PROBLEM TO WORK ON: Send back the records in full, character for character.
::: DATA FOR THE TASK :::
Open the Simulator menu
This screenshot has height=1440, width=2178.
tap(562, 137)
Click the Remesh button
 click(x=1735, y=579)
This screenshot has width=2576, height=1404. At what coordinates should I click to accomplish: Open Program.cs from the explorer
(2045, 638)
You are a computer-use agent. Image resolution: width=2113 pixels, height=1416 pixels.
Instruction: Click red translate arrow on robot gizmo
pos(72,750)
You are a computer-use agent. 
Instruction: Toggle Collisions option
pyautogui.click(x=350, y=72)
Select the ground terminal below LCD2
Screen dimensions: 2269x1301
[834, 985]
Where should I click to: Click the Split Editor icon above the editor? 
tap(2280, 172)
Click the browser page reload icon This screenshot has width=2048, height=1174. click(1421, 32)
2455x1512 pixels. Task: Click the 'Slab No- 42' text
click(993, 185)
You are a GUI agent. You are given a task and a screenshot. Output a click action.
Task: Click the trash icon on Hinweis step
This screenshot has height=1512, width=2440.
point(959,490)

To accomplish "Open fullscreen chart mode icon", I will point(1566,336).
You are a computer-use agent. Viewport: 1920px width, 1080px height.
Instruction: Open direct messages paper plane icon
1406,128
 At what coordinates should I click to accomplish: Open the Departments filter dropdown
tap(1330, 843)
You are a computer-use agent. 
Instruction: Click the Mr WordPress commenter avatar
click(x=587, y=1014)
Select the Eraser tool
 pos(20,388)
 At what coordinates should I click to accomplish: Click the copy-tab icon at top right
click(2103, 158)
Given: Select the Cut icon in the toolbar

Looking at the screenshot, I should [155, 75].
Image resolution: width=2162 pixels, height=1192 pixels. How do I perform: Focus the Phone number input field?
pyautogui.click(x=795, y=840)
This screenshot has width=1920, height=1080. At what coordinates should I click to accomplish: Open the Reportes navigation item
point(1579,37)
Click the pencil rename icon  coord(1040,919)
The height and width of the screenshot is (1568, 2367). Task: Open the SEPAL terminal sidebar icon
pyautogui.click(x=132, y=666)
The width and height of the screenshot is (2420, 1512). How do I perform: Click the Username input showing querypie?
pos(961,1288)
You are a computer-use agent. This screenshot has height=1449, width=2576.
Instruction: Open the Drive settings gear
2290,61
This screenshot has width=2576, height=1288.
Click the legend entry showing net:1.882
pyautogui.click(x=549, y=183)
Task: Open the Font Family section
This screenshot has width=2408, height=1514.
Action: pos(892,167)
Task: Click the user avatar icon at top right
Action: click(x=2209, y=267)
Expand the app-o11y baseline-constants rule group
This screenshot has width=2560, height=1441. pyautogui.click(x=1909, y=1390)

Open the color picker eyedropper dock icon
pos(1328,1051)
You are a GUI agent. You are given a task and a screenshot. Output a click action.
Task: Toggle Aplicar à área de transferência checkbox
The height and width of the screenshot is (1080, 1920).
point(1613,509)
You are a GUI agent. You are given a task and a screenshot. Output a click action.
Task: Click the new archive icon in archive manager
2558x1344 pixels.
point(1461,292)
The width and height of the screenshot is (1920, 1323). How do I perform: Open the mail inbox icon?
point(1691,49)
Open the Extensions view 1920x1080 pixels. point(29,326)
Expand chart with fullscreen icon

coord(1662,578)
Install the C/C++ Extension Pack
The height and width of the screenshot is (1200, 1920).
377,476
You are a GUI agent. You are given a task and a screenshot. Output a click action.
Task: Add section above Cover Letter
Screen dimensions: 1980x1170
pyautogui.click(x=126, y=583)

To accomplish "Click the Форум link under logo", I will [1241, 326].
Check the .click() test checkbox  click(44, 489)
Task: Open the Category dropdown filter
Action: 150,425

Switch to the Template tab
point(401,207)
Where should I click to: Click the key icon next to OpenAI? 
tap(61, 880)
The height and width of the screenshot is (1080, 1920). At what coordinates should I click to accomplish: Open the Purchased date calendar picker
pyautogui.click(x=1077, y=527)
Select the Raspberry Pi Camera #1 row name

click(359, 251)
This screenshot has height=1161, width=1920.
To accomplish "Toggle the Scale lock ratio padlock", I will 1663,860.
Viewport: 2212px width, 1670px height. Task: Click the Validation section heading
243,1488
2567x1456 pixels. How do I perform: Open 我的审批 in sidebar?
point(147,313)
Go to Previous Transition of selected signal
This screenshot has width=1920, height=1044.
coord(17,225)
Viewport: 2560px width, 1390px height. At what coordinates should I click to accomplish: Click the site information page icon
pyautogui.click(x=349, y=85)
:::
RESULT FOR THIS EXERCISE:
Open the Simulator menu
This screenshot has height=1440, width=2178.
tap(562, 137)
Click the Remesh button
 click(x=1735, y=579)
This screenshot has width=2576, height=1404. At what coordinates should I click to accomplish: Open Program.cs from the explorer
(2045, 638)
You are a computer-use agent. Image resolution: width=2113 pixels, height=1416 pixels.
Instruction: Click red translate arrow on robot gizmo
pos(72,750)
You are a computer-use agent. 
Instruction: Toggle Collisions option
pyautogui.click(x=350, y=72)
Select the ground terminal below LCD2
Screen dimensions: 2269x1301
[834, 985]
Where should I click to: Click the Split Editor icon above the editor? 
tap(2280, 172)
Click the browser page reload icon This screenshot has width=2048, height=1174. click(1421, 32)
2455x1512 pixels. Task: Click the 'Slab No- 42' text
click(993, 185)
You are a GUI agent. You are given a task and a screenshot. Output a click action.
Task: Click the trash icon on Hinweis step
This screenshot has height=1512, width=2440.
point(959,490)

To accomplish "Open fullscreen chart mode icon", I will point(1566,336).
You are a computer-use agent. Viewport: 1920px width, 1080px height.
Instruction: Open direct messages paper plane icon
1406,128
 At what coordinates should I click to accomplish: Open the Departments filter dropdown
tap(1330, 843)
You are a computer-use agent. 
Instruction: Click the Mr WordPress commenter avatar
click(x=587, y=1014)
Select the Eraser tool
 pos(20,388)
 At what coordinates should I click to accomplish: Click the copy-tab icon at top right
click(2103, 158)
Given: Select the Cut icon in the toolbar

Looking at the screenshot, I should [155, 75].
Image resolution: width=2162 pixels, height=1192 pixels. How do I perform: Focus the Phone number input field?
pyautogui.click(x=795, y=840)
This screenshot has width=1920, height=1080. At what coordinates should I click to accomplish: Open the Reportes navigation item
point(1579,37)
Click the pencil rename icon  coord(1040,919)
The height and width of the screenshot is (1568, 2367). Task: Open the SEPAL terminal sidebar icon
pyautogui.click(x=132, y=666)
The width and height of the screenshot is (2420, 1512). How do I perform: Click the Username input showing querypie?
pos(961,1288)
You are a computer-use agent. This screenshot has height=1449, width=2576.
Instruction: Open the Drive settings gear
2290,61
This screenshot has width=2576, height=1288.
Click the legend entry showing net:1.882
pyautogui.click(x=549, y=183)
Task: Open the Font Family section
This screenshot has width=2408, height=1514.
Action: pos(892,167)
Task: Click the user avatar icon at top right
Action: click(x=2209, y=267)
Expand the app-o11y baseline-constants rule group
This screenshot has width=2560, height=1441. pyautogui.click(x=1909, y=1390)

Open the color picker eyedropper dock icon
pos(1328,1051)
You are a GUI agent. You are given a task and a screenshot. Output a click action.
Task: Toggle Aplicar à área de transferência checkbox
The height and width of the screenshot is (1080, 1920).
point(1613,509)
You are a GUI agent. You are given a task and a screenshot. Output a click action.
Task: Click the new archive icon in archive manager
2558x1344 pixels.
point(1461,292)
The width and height of the screenshot is (1920, 1323). How do I perform: Open the mail inbox icon?
point(1691,49)
Open the Extensions view 1920x1080 pixels. point(29,326)
Expand chart with fullscreen icon

coord(1662,578)
Install the C/C++ Extension Pack
The height and width of the screenshot is (1200, 1920).
377,476
You are a GUI agent. You are given a task and a screenshot. Output a click action.
Task: Add section above Cover Letter
Screen dimensions: 1980x1170
pyautogui.click(x=126, y=583)

To accomplish "Click the Форум link under logo", I will [1241, 326].
Check the .click() test checkbox  click(44, 489)
Task: Open the Category dropdown filter
Action: 150,425

Switch to the Template tab
point(401,207)
Where should I click to: Click the key icon next to OpenAI? 
tap(61, 880)
The height and width of the screenshot is (1080, 1920). At what coordinates should I click to accomplish: Open the Purchased date calendar picker
pyautogui.click(x=1077, y=527)
Select the Raspberry Pi Camera #1 row name

click(359, 251)
This screenshot has height=1161, width=1920.
To accomplish "Toggle the Scale lock ratio padlock", I will 1663,860.
Viewport: 2212px width, 1670px height. Task: Click the Validation section heading
243,1488
2567x1456 pixels. How do I perform: Open 我的审批 in sidebar?
point(147,313)
Go to Previous Transition of selected signal
This screenshot has width=1920, height=1044.
coord(17,225)
Viewport: 2560px width, 1390px height. At what coordinates should I click to accomplish: Click the site information page icon
pyautogui.click(x=349, y=85)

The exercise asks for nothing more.